Michikazu Matsune Mitsouko & Mitsuko


Michikazu Matsune takes a clear-headed look at the relations between Japan and Europe that began with the onset of Japonisme a century ago. The piece is a romanticised work of passion, set against the background of the Russo-Japanese war and his experience of life in Vienna. The voyage through current events and history that it takes us on is an astonishing one, interspersed with subtle humour and sincerity. 

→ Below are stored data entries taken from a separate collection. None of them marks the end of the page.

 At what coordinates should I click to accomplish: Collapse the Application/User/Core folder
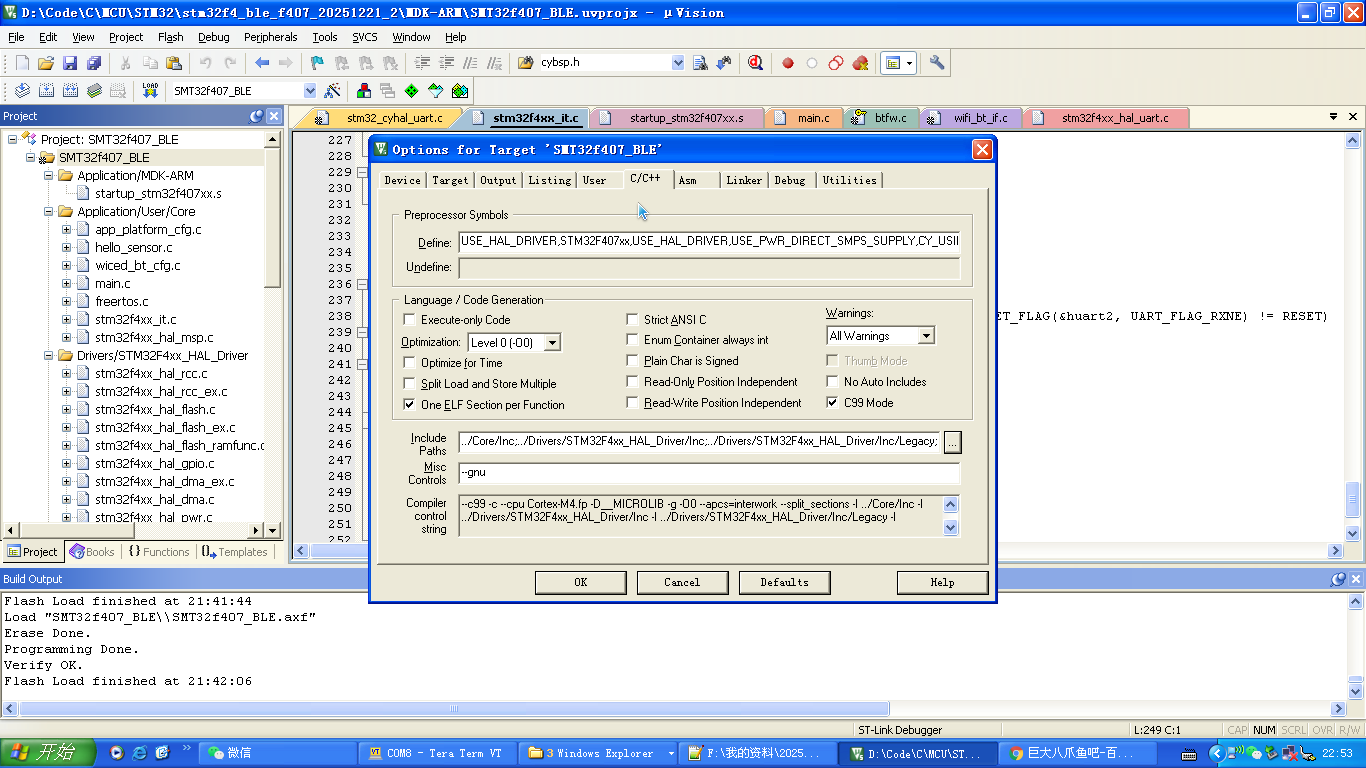point(49,212)
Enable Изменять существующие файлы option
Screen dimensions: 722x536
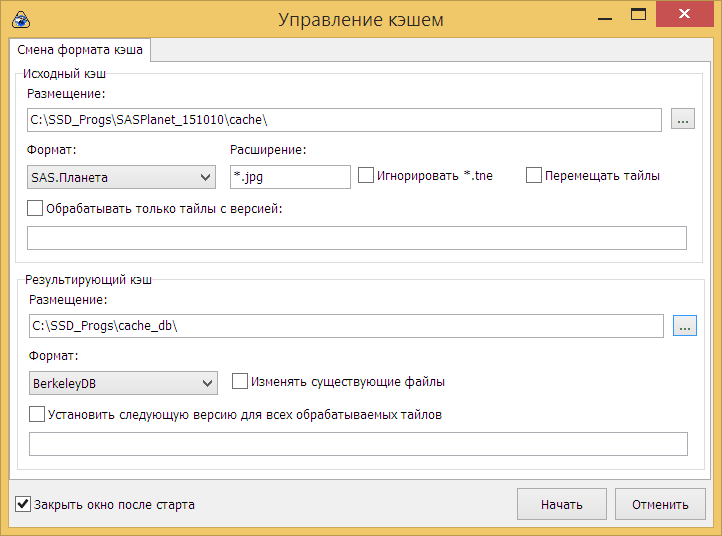240,381
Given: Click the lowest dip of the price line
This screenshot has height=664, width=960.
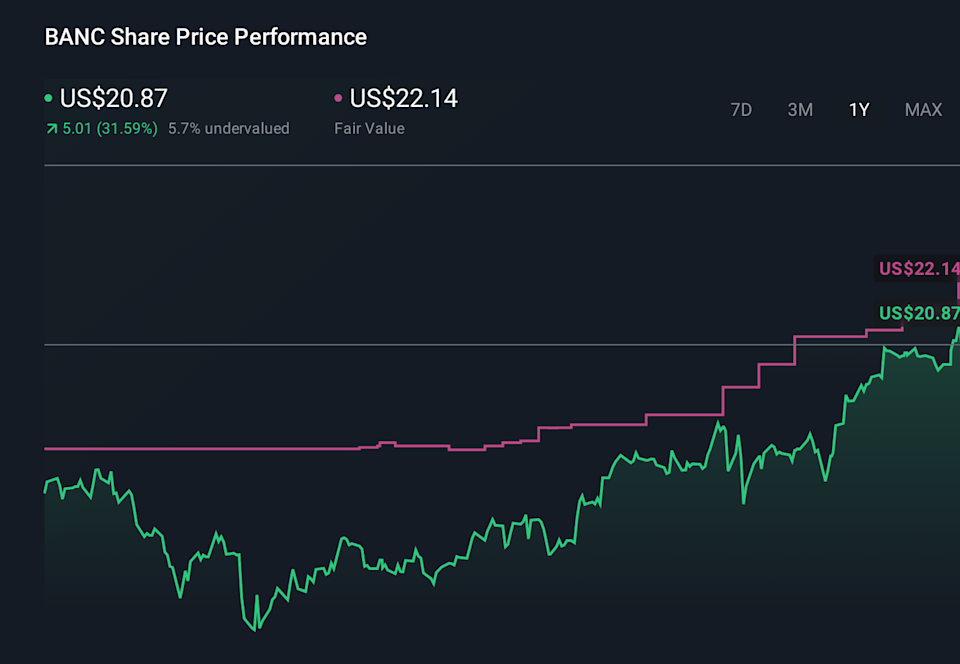Looking at the screenshot, I should click(258, 628).
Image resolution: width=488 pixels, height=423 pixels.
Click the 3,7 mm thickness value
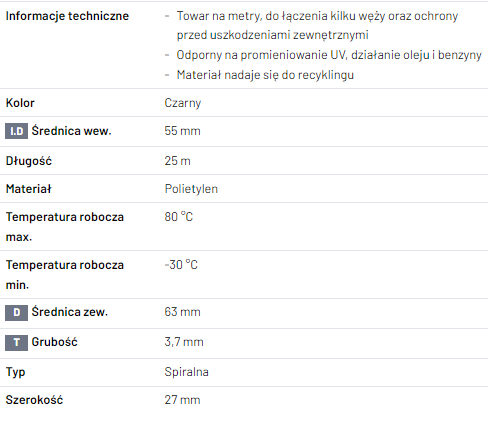pyautogui.click(x=184, y=342)
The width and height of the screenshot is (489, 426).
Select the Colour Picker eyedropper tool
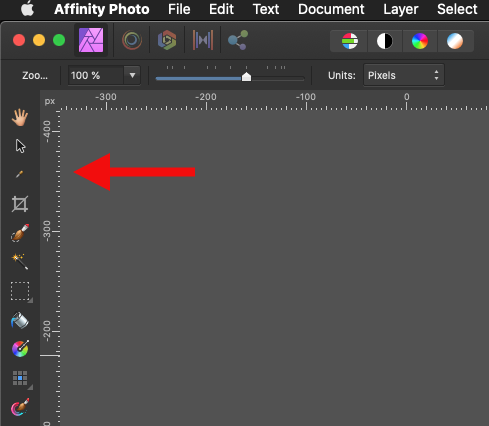coord(20,174)

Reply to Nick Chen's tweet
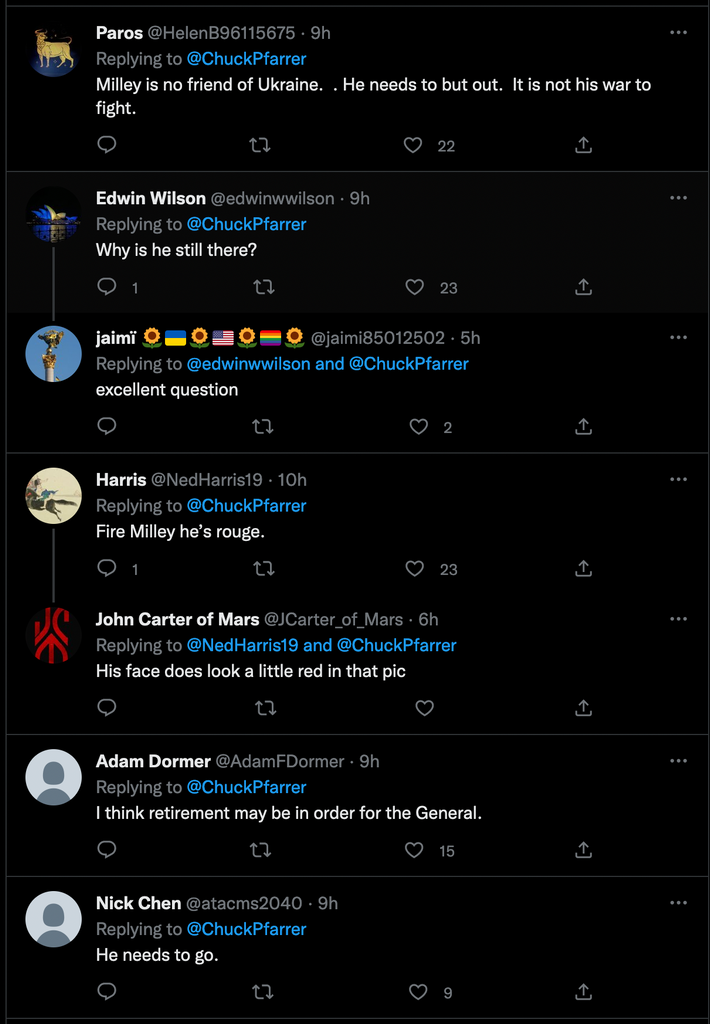point(107,992)
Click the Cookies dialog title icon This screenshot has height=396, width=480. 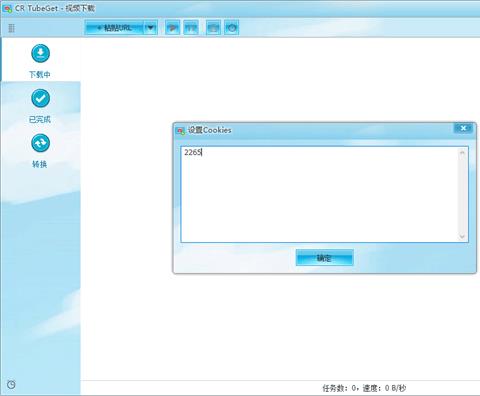click(x=181, y=131)

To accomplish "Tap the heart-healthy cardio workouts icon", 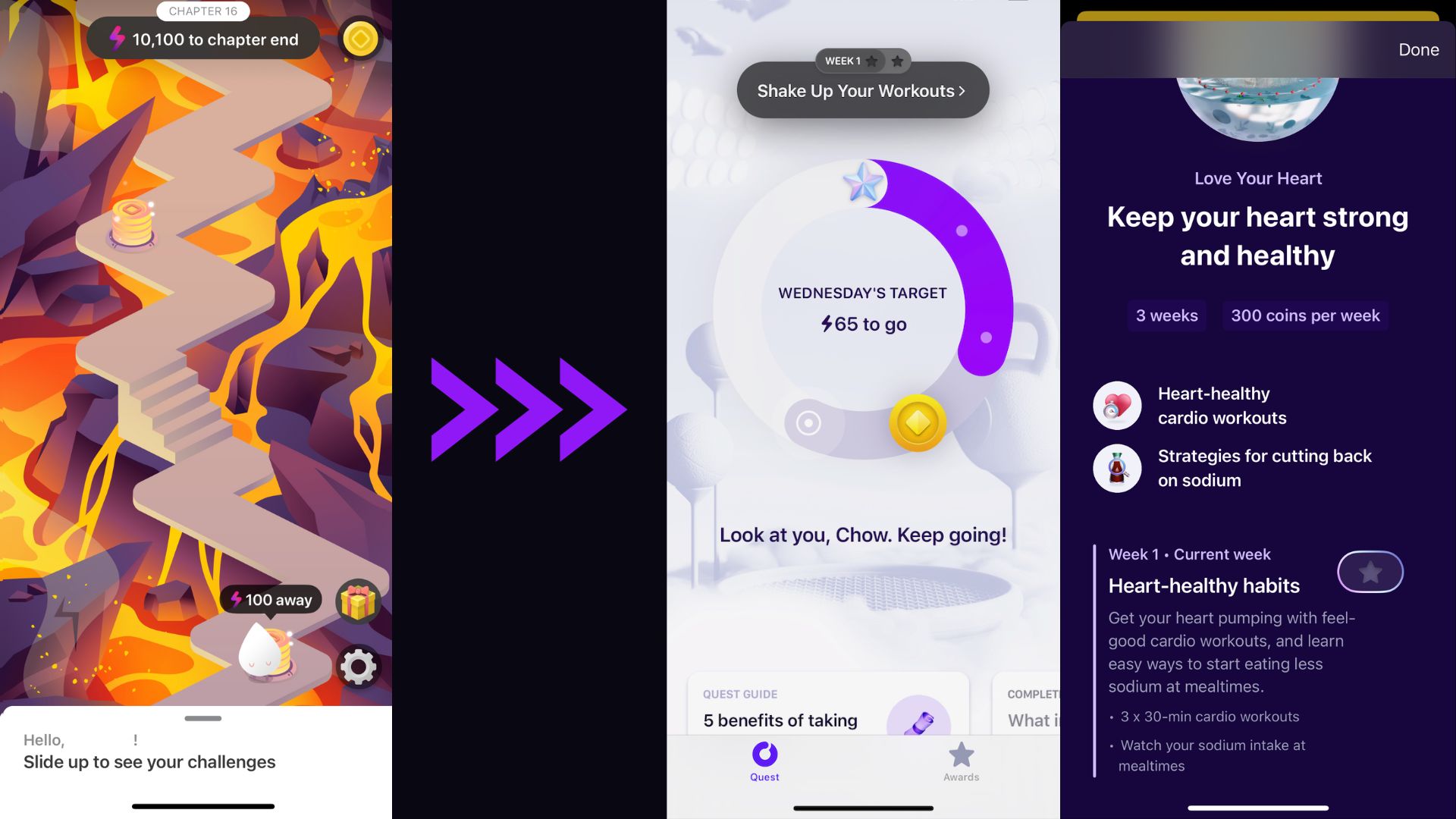I will coord(1116,404).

The starting point is the name of a mythical perfume. In 1919, Guerlain created "Mitsouko", in reference to the heroine of the novel La Bataille by Claude Farrère published in 1909. Another woman, a real one this time, bore the same name, that of Mitsouko Aoyama, one of the first Japanese women to live in Europe. In 1893, as Japan was becoming increasingly militaristic and westernised, she married an Austro-Hungarian diplomat and earned the title of the Countess of Coudenhove-Kalergi. Via these two feminine figures, Matsune questions the European fascination for Japan and Japanese culture, whilst confronting the stereotypes of a deeply sexualised form of Japonisme to our fantasy-based fears of the "Yellow Peril". A native of Kobe, but living in the Austrian capital since the 1990's, and thus confronted on a daily basis with the issue of otherness, the questions this pluridisciplinary artist raises about our respective identities serve to dismantle our reciprocal cultural misunderstandings. They also enable the artist to free himself from his own illusions in relation to the West. The piece is a vast enquiry into the collective subconscious of yesterday and today.